Old Cuba hand Ann Louise Bardach remembers that Jerry Brown, while mayor of Oakland, "violated U.S. sanction law during a trip to Cuba by using a CIA turncoat as a travel agent." Her piece at the Daily Beast also gets into "never before reported details of Brown’s mojito-fueled conversations with Fidel on topics from Elian Gonzalez’s future to Hugo Chavez’s role in Venezuela." Excerpt:
it was well after midnight on July 24, 2000, when I heard a knock at the door of our room on the Hotel Nacional’s sixth floor. Visiting hours in Cuba run later than they do in the United States, but even by Havana standards, this was a tad late. My husband opened the door to reveal Jerry Brown, the mayor of Oakland, former governor of California, former presidential candidate, and one of the most original and unpredictable politicians in American history.It’s true you never know who you’ll run into at the Nacional Hotel in Havana.
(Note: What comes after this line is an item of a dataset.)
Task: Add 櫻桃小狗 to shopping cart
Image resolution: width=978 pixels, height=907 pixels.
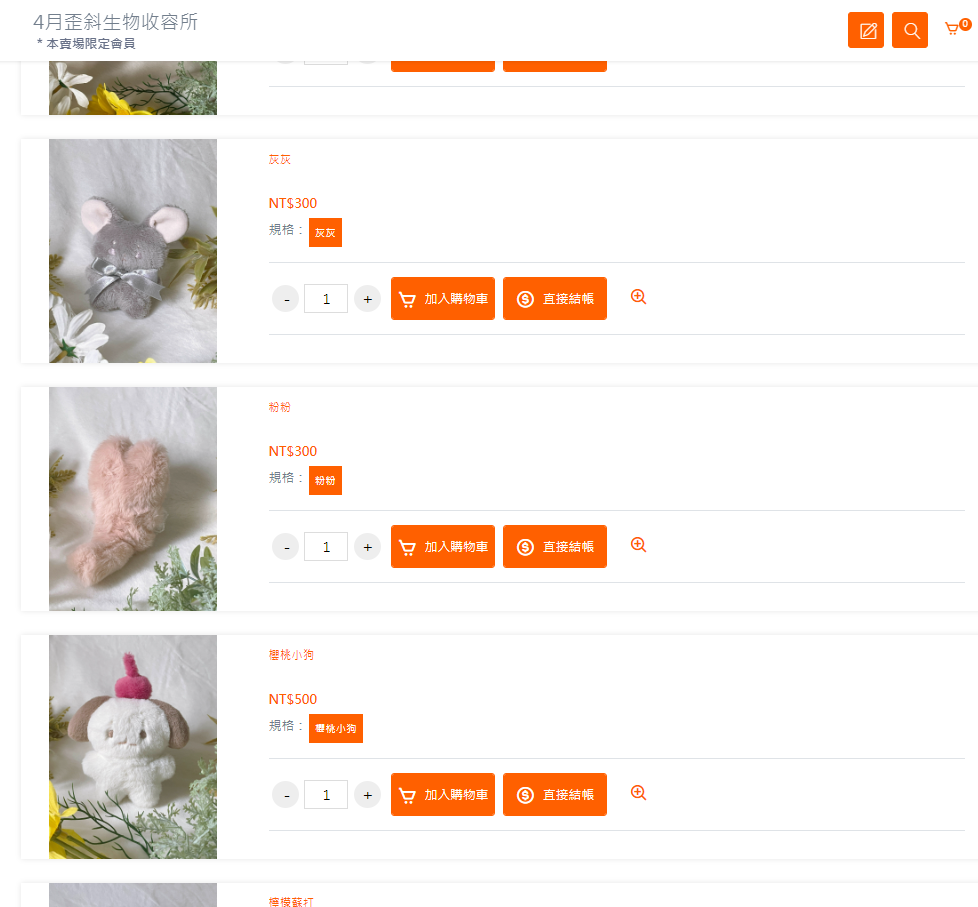Action: (443, 795)

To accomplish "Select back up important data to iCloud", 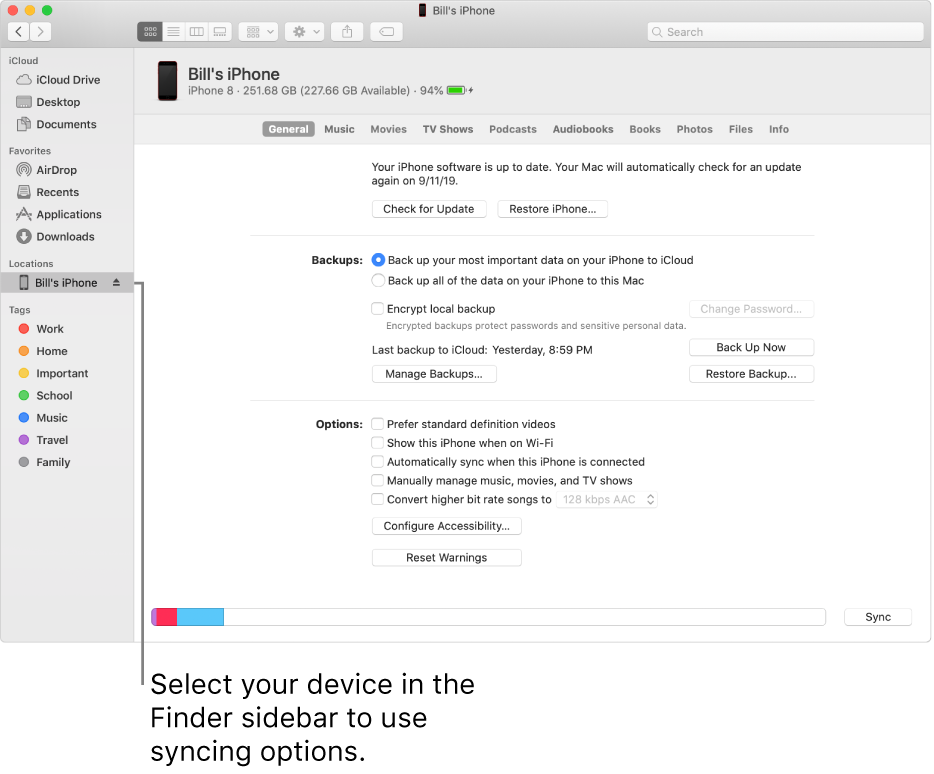I will (378, 260).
A shabby Grand Hotel, whose suites are rumored to be secretly wired, the very walls of the Nacional seem to breathe intrigue.
Think Casablanca on the Caribbean.
"My Havana meeting with Brown," Bardach writes, "came at the beginning of his one-week Cuban adventure, a Caribbean getaway that perhaps did not take into consideration his future political ambitions."